The first book off the presses was Cyrus Northrop: A memoir, by Oscar W. Firkins. (yes, that Northrup, President of the University). The first Press catalog for 1927-29 included The Marketing of Farm Products, The Attitudes of Mothers Toward Education, The Development of the Twin Cities as a Metropolitan Market and Prunes or Pancakes, a “popular guide to the science of eating…[and] dietetic reform” by the Dean of the College of Dentistry. Today approximately 75% of Press authors are academic faculty; the rest include “journalists, critics and a broad range of individuals with varying expertise, from chefs to composers to wilderness guides.”
In case you wondered, the all-time best seller from the U of M Press is Terry Eagleton’s Literary Theory: An introduction; the text has sold more than 250,000 copies since its first publication thirty years ago.
The economics of the Press may come as a surprise to legislators and students alike. Approximately 92% of the Press’s operations are funded by sales and other income from the mix of publications. Two percent of the budget comes from grants, gifts and endowments. University support comprises the remaining 6% of the total annual Press budget; adjusted for fees paid by the University, the net support from the University is less than 1% of its costs.
U of M Press points to a number of highlights in their decades of publishing. For example, in the 1980’s the Press was the first university press to define its editorial program by critical method and perspective rather than by traditional scholarly disciplines. The policy defined the priorities as works that feature “social and cultural theory and interdisciplinary inquiry”. Those priorities still guide the Press that has evolved to include other areas of inquiry including race and ethnic studies, urbanism, feminist criticism, and media studies. In addition, “the Press is among the most active publishers of translations of significant works of European and Latin American thought and scholarship.” Minnesota also publishes works on the cultural and natural heritage of the state and the upper Midwest region.
The Press heralded another recent innovation with the decision to publish all of its past publications as reprints or e-books. The Quadrant initiative, funded by the Andrew W. Mellon Foundations, explores new collaborative approaches to scholarly research and publication through a partnership with the Institute for Advanced Study at the U of M.

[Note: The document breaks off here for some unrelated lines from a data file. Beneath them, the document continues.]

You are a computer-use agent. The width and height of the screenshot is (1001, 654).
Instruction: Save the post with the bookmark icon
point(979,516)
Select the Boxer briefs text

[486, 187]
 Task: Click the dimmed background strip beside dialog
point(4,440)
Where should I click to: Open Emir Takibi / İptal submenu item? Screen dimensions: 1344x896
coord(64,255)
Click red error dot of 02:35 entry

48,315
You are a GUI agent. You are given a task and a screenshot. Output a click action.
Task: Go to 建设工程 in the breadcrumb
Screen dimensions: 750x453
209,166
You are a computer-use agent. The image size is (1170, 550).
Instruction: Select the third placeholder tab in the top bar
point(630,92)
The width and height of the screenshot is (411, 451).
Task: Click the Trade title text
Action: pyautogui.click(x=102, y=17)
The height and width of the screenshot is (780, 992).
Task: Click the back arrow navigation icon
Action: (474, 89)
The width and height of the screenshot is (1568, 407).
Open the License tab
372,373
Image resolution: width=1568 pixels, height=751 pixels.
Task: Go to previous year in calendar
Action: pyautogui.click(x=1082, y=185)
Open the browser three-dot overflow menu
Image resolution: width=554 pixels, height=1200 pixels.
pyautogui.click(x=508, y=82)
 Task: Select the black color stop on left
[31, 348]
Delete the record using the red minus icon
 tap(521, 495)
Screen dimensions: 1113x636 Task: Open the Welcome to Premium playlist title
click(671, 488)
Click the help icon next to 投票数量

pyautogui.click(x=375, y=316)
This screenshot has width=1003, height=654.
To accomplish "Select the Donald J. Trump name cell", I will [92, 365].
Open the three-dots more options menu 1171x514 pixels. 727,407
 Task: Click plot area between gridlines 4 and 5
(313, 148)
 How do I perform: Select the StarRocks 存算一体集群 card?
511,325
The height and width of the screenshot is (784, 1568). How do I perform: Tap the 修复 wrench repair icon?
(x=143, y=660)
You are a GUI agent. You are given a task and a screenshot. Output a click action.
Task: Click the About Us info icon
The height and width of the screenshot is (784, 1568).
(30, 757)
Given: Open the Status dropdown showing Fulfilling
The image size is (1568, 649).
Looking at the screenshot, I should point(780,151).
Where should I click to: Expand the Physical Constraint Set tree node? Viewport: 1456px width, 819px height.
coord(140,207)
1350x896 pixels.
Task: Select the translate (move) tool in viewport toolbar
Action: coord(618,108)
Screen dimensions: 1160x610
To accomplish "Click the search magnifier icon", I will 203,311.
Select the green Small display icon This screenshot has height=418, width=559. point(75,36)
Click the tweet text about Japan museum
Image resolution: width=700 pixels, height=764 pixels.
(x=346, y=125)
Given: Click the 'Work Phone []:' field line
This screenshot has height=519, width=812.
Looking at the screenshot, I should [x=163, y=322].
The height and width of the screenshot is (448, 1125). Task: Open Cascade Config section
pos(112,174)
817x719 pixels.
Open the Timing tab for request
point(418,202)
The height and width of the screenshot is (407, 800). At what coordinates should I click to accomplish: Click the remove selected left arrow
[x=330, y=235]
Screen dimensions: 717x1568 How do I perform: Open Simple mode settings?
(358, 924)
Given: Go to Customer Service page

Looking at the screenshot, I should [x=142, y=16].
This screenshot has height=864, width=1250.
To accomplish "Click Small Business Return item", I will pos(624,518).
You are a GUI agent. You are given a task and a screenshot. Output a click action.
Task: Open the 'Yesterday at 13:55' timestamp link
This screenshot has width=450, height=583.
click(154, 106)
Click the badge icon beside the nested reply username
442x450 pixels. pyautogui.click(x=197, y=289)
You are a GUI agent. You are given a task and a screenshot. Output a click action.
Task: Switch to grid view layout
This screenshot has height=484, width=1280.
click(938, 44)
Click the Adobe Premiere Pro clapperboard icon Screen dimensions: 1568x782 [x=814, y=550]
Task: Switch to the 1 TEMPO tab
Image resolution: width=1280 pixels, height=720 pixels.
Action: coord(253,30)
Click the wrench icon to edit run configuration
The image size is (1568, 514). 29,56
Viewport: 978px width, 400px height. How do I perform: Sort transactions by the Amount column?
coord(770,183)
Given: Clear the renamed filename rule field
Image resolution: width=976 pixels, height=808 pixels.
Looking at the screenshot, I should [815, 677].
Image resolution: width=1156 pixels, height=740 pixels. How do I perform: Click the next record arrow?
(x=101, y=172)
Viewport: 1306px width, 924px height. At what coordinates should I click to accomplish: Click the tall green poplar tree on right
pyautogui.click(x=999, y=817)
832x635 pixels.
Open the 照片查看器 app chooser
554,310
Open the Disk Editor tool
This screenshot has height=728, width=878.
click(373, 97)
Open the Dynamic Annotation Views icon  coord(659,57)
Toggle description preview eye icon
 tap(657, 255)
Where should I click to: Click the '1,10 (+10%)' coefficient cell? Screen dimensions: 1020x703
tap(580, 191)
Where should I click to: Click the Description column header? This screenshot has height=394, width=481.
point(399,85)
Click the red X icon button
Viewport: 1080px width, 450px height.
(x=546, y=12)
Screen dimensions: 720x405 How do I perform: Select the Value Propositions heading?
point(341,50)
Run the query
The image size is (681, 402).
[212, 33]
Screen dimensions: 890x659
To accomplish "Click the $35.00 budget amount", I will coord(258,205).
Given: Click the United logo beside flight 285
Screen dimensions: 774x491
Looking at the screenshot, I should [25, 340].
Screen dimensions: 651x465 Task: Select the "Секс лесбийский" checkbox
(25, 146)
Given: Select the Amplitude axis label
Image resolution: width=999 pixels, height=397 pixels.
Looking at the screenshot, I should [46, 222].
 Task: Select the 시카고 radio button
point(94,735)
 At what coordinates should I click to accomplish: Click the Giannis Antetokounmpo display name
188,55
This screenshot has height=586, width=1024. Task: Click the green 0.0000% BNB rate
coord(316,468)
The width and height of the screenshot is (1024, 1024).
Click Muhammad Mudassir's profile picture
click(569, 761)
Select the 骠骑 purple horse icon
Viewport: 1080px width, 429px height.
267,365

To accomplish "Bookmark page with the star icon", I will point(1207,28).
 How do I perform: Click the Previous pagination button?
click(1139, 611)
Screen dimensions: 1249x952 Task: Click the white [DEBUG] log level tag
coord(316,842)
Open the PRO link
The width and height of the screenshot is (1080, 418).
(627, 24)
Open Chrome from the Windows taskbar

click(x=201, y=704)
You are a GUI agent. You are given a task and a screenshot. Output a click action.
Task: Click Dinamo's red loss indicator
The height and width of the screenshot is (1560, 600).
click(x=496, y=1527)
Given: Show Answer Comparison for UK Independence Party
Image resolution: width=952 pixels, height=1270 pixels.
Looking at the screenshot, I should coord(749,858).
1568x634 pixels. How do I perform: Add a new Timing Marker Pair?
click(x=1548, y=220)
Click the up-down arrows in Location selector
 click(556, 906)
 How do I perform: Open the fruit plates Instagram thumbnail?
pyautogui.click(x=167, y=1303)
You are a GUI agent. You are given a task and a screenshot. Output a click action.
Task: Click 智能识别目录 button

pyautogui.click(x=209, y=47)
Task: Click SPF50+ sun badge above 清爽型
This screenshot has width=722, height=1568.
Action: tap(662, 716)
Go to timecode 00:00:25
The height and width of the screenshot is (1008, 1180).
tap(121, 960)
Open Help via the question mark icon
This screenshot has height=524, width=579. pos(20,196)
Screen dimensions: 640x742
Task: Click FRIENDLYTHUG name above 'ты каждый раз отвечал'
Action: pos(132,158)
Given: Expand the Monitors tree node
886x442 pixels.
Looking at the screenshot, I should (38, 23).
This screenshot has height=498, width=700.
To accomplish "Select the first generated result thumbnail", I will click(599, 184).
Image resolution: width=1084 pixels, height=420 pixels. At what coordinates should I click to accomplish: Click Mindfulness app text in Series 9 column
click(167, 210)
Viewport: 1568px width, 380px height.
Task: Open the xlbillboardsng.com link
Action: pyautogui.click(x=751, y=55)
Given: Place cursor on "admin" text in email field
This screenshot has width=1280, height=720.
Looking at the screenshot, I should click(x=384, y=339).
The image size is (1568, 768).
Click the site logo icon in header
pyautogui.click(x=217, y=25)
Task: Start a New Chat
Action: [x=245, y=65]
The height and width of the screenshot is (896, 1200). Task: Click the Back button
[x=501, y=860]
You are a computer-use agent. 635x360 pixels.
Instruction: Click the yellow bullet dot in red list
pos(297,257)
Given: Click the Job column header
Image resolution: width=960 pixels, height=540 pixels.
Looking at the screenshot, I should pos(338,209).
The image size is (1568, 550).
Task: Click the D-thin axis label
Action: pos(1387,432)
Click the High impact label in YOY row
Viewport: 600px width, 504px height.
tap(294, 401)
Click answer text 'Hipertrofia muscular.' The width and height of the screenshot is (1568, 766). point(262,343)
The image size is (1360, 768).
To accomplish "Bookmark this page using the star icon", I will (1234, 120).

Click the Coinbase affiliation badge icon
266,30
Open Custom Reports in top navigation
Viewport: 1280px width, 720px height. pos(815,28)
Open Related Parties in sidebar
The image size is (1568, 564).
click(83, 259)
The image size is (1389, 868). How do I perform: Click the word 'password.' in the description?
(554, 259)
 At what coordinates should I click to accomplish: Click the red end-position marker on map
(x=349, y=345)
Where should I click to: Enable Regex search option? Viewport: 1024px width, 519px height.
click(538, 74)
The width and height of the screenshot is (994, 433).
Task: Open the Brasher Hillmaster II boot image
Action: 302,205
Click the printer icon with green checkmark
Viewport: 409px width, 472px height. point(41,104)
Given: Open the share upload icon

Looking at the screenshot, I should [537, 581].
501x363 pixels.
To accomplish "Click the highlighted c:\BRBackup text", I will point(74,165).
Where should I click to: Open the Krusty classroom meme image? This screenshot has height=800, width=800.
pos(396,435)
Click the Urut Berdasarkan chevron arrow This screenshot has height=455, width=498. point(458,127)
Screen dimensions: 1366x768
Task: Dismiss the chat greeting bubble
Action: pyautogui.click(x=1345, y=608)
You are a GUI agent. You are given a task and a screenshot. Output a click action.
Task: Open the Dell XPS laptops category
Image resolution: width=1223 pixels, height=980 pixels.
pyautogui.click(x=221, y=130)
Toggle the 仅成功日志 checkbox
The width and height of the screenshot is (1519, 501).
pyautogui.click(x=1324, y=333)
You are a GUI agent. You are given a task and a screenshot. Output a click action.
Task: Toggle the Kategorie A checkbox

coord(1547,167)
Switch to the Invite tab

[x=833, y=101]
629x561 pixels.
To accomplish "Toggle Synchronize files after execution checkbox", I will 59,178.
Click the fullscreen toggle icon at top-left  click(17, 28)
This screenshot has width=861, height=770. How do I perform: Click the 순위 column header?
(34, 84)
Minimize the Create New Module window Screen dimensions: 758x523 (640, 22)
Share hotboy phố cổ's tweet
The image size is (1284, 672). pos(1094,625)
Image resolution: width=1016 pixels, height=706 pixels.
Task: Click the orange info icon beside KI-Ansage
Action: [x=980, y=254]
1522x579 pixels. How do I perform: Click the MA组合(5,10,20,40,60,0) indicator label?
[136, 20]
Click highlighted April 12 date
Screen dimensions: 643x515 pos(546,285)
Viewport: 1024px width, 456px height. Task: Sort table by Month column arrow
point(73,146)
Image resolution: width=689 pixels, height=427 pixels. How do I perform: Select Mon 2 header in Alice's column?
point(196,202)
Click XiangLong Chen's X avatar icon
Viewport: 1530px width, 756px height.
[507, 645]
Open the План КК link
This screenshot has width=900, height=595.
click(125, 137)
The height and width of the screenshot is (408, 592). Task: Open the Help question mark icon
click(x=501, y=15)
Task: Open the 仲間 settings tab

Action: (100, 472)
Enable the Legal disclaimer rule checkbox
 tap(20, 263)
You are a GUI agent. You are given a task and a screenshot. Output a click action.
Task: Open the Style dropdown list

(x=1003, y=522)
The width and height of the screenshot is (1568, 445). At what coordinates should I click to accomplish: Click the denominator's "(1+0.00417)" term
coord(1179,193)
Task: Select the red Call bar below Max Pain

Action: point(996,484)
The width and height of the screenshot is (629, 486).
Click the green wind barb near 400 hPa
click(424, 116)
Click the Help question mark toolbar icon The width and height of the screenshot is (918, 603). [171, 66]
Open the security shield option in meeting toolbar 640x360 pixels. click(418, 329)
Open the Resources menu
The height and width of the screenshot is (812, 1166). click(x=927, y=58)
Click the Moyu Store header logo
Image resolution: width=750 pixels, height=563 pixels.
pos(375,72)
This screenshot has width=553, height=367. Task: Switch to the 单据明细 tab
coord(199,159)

Director Armato envisions “the emergence of a new cosmology of scholarly communication….more akin to the emergence of a new cosmology of scholarly communication – a time not so much of economic reallocation or technological transformation…as much as a dramatic expansion and realignment of the megacosm.”
Take note as the U of M Press takes its place in the realignment of that evolving megacosm.
CORRECTION 10/15 (per University of Minnesota press): The actual number of books published each year is more than 100. (The post originally stated “more than ten.”)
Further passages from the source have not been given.